*** RECORDS PROVIDED

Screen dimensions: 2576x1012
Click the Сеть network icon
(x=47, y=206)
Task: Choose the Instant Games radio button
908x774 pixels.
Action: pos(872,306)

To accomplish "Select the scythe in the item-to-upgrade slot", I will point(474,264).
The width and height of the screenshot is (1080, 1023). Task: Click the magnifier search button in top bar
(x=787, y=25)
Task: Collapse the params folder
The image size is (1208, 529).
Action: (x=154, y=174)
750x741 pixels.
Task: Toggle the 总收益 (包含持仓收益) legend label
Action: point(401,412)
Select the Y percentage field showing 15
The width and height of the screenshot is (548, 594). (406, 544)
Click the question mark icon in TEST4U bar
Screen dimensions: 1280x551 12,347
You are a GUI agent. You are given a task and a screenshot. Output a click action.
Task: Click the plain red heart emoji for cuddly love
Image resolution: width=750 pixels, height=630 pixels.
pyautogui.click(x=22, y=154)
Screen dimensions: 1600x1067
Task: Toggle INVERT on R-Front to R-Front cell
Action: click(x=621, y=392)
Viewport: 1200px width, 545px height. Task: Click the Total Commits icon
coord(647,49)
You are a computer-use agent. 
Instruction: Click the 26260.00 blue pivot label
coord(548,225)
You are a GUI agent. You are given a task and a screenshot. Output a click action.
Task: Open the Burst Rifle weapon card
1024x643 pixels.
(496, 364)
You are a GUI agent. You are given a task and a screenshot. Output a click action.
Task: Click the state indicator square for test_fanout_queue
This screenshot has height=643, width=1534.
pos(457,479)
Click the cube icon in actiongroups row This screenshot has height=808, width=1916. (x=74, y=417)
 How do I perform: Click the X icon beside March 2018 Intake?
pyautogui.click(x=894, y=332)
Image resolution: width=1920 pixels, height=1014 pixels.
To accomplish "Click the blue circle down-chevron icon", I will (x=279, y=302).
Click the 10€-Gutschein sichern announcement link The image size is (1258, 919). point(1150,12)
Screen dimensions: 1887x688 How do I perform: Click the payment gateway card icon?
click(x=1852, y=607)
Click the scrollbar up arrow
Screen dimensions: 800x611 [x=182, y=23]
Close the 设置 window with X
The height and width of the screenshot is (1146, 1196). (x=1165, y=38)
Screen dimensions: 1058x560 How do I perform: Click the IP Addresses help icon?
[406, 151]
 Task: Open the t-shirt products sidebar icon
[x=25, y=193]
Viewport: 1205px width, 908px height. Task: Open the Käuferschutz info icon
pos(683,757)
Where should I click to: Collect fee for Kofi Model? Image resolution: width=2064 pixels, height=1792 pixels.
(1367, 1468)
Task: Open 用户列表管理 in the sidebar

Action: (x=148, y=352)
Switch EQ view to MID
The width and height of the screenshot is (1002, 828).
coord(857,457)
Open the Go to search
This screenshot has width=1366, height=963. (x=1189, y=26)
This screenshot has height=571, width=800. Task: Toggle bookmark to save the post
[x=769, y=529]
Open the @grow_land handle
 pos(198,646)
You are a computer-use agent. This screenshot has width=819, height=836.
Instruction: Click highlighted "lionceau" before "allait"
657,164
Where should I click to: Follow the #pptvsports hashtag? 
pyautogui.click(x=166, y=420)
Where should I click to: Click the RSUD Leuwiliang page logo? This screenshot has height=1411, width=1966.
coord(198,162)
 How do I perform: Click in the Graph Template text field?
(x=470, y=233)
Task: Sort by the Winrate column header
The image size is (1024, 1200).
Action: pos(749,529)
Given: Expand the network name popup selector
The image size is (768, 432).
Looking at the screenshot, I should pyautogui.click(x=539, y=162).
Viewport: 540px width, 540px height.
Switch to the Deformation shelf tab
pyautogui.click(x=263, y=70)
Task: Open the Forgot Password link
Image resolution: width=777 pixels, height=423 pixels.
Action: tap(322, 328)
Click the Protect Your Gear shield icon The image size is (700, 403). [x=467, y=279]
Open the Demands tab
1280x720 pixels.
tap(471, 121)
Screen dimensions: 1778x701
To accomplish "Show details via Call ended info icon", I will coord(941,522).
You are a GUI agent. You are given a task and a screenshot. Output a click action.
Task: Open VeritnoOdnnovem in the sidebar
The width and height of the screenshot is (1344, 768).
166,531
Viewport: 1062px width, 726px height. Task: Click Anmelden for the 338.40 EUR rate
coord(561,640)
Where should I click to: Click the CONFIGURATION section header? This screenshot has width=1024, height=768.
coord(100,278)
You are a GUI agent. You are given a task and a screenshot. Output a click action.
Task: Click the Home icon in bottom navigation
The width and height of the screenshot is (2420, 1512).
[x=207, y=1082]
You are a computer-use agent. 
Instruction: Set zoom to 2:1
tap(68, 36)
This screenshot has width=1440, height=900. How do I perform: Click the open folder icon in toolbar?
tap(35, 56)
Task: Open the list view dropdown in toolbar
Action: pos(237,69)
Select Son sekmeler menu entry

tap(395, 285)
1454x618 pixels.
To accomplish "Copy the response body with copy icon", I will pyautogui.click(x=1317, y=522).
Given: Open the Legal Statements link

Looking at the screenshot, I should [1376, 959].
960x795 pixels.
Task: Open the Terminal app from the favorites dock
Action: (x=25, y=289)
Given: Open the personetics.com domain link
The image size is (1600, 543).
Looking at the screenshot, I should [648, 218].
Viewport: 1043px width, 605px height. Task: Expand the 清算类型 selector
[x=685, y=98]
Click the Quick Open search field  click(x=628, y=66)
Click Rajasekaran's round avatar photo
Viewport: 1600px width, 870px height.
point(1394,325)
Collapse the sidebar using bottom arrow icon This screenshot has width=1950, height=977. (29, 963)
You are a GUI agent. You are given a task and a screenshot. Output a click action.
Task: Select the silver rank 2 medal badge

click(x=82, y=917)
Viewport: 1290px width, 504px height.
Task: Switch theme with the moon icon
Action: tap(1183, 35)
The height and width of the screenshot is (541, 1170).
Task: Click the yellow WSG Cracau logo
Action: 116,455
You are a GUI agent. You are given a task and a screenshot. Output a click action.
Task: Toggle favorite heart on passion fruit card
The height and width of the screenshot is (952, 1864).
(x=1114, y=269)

******

**THE PROBLEM**
Only the lines from the beginning of the entries through the line bearing "Click the 10€-Gutschein" should be returned, each exactly as written.

**RESULT**
Screen dimensions: 2576x1012
Click the Сеть network icon
(x=47, y=206)
Task: Choose the Instant Games radio button
908x774 pixels.
Action: pos(872,306)

To accomplish "Select the scythe in the item-to-upgrade slot", I will point(474,264).
The width and height of the screenshot is (1080, 1023). Task: Click the magnifier search button in top bar
(x=787, y=25)
Task: Collapse the params folder
The image size is (1208, 529).
Action: (x=154, y=174)
750x741 pixels.
Task: Toggle the 总收益 (包含持仓收益) legend label
Action: point(401,412)
Select the Y percentage field showing 15
The width and height of the screenshot is (548, 594). (406, 544)
Click the question mark icon in TEST4U bar
Screen dimensions: 1280x551 12,347
You are a GUI agent. You are given a task and a screenshot. Output a click action.
Task: Click the plain red heart emoji for cuddly love
Image resolution: width=750 pixels, height=630 pixels.
pyautogui.click(x=22, y=154)
Screen dimensions: 1600x1067
Task: Toggle INVERT on R-Front to R-Front cell
Action: click(x=621, y=392)
Viewport: 1200px width, 545px height. Task: Click the Total Commits icon
coord(647,49)
You are a computer-use agent. 
Instruction: Click the 26260.00 blue pivot label
coord(548,225)
You are a GUI agent. You are given a task and a screenshot. Output a click action.
Task: Open the Burst Rifle weapon card
1024x643 pixels.
(496, 364)
You are a GUI agent. You are given a task and a screenshot. Output a click action.
Task: Click the state indicator square for test_fanout_queue
This screenshot has height=643, width=1534.
pos(457,479)
Click the cube icon in actiongroups row This screenshot has height=808, width=1916. (x=74, y=417)
 How do I perform: Click the X icon beside March 2018 Intake?
pyautogui.click(x=894, y=332)
Image resolution: width=1920 pixels, height=1014 pixels.
To accomplish "Click the blue circle down-chevron icon", I will (x=279, y=302).
Click the 10€-Gutschein sichern announcement link The image size is (1258, 919). point(1150,12)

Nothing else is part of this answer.